The meal starts off with a lentil & orange-colored vegetable soup – a concoction rich in aroma and flavor, served with hot and fresh sourdough bread. The flavor is natural, and it is seasoned with only very gentle herbs. Each vegetable is distinct in its taste. “We want to provide our diners the opportunity to experience the natural flavor of the vegetables, as opposed to our interference with it,” explains Gitti, and I instantly understand what he is talking about.
Before serving the main courses, Gitti pours us an excellent organic merlot, courtesy of “HaBashan” winery, and made of grapes picked at an organic vineyard. We then happily turn to the main courses, lovingly prepared by Rinat, the feminine side of the restaurant. I am served lasagna, wonderfully made with whole wheat, filled with wild spinach and organic goat cheeses. On the side – fresh beans, recently harvested, and seasoned with dill. He is served a crispy-dough whole-wheat spinach pie with sesame, served with carrot salad, garlic, and coriander – simply yet triumphantly seasoned.
Also on the table are organic carrot juice and a salad of green leaves with sunflower seeds, delicious and so fresh that every bite comes with a crispy crunch and a burst of flavors in every leaf. “We want the food to be fresh and to be healthy,” Gitti tells us, “whatever is on the menu – is on the plate and of the highest quality.” We believe every word since the vegetables here stand out in flavor far more than what we normally buy for our home. “Perhaps we should plant an organic garden?” my man asks, reading my mind. “Sure, if we actually had garden space…” I answer, delighted by his question.

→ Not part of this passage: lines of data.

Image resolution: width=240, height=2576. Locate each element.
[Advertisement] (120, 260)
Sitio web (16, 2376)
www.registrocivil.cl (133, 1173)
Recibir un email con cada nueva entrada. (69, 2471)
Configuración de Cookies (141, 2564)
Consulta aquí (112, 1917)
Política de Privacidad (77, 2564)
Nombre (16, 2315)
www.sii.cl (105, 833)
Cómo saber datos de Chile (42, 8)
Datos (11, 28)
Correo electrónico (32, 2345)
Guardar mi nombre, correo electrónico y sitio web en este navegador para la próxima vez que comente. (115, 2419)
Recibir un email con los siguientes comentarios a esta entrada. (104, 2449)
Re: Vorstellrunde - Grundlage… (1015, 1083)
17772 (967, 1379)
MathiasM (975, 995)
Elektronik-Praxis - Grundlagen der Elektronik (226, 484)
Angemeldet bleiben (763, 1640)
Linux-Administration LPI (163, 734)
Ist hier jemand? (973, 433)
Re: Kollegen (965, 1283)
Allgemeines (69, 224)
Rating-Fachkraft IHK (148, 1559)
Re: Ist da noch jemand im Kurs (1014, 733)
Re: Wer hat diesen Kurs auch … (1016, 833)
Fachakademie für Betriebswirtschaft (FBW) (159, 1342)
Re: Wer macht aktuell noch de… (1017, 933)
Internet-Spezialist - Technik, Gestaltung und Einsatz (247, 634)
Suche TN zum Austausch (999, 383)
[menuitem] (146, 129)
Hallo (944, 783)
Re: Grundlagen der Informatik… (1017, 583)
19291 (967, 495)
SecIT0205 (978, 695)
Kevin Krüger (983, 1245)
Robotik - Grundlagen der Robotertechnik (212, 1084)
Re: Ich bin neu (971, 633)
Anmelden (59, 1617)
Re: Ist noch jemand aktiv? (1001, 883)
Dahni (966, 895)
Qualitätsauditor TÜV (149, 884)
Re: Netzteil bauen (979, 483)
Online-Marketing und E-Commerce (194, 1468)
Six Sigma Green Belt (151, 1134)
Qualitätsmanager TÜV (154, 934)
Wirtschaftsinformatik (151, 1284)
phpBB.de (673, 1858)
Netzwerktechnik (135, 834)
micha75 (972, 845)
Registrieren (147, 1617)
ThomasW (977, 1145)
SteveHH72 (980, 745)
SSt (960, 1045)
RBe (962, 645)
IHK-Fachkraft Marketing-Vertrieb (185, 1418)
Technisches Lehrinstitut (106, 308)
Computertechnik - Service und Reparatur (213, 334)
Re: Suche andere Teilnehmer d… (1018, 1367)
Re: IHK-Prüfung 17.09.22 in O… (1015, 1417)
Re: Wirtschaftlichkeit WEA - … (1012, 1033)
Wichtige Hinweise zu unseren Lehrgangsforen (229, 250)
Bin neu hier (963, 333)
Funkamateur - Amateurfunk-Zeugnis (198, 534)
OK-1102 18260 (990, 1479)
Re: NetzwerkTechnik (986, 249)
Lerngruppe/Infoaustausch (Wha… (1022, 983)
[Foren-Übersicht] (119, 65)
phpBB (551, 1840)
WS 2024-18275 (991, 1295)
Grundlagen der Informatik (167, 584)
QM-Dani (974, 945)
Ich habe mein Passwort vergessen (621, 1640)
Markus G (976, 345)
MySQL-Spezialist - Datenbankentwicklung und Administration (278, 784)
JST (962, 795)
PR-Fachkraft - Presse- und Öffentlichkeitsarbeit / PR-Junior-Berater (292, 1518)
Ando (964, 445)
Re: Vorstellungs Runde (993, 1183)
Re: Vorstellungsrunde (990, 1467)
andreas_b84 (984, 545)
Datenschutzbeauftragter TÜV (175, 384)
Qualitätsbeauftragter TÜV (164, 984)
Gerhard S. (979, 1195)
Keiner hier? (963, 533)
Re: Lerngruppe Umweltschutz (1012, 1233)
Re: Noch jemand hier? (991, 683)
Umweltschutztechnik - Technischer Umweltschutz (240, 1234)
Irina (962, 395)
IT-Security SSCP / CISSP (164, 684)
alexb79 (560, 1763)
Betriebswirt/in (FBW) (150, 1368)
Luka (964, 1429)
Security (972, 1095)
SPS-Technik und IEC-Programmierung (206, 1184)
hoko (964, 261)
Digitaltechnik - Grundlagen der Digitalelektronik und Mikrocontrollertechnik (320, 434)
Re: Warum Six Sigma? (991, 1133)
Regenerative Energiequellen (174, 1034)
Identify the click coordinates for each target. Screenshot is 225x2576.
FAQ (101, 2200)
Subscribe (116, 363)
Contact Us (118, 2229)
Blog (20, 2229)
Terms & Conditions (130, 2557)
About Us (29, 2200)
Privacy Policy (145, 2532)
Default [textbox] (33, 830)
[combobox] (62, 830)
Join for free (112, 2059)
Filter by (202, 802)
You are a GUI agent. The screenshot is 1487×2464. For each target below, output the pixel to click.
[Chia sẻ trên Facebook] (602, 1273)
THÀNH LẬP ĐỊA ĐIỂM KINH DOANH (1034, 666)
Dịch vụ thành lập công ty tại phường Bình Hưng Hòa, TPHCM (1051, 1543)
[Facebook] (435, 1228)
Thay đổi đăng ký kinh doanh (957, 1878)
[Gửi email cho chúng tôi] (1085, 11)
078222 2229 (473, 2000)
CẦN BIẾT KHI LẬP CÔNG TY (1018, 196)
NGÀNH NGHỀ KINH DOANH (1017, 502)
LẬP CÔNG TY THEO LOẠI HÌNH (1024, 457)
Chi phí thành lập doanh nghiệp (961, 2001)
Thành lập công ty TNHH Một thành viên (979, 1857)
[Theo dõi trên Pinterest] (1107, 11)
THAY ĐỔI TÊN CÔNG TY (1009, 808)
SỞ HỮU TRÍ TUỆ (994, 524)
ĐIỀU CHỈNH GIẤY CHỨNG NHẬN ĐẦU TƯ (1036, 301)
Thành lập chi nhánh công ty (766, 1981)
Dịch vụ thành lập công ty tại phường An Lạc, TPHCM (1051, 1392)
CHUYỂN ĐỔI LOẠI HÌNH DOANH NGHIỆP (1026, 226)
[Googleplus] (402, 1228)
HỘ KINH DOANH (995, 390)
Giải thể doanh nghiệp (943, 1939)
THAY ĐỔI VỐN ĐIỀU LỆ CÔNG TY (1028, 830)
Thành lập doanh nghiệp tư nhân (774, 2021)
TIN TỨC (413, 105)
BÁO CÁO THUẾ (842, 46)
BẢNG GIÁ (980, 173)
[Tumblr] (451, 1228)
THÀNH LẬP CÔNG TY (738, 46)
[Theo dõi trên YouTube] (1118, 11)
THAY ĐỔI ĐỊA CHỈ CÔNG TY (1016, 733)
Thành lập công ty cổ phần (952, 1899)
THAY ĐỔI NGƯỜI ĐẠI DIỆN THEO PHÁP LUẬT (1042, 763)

For dessert we are served rolled up dates and nuts, prepared with tahini and date-honey, covered in coconut – tastes like heaven. These are accompanied by baked apple with a cinnamon stick, sweet and sour, making for a light finish to our vegetarian meal. “We are not trying to make a big impression with complex dishes, but rather our aim is for enjoyment, happiness, and simplicity,” says Gitti, and indeed the meals are delicious. We leave happy, full, and yet still feeling surprisingly light.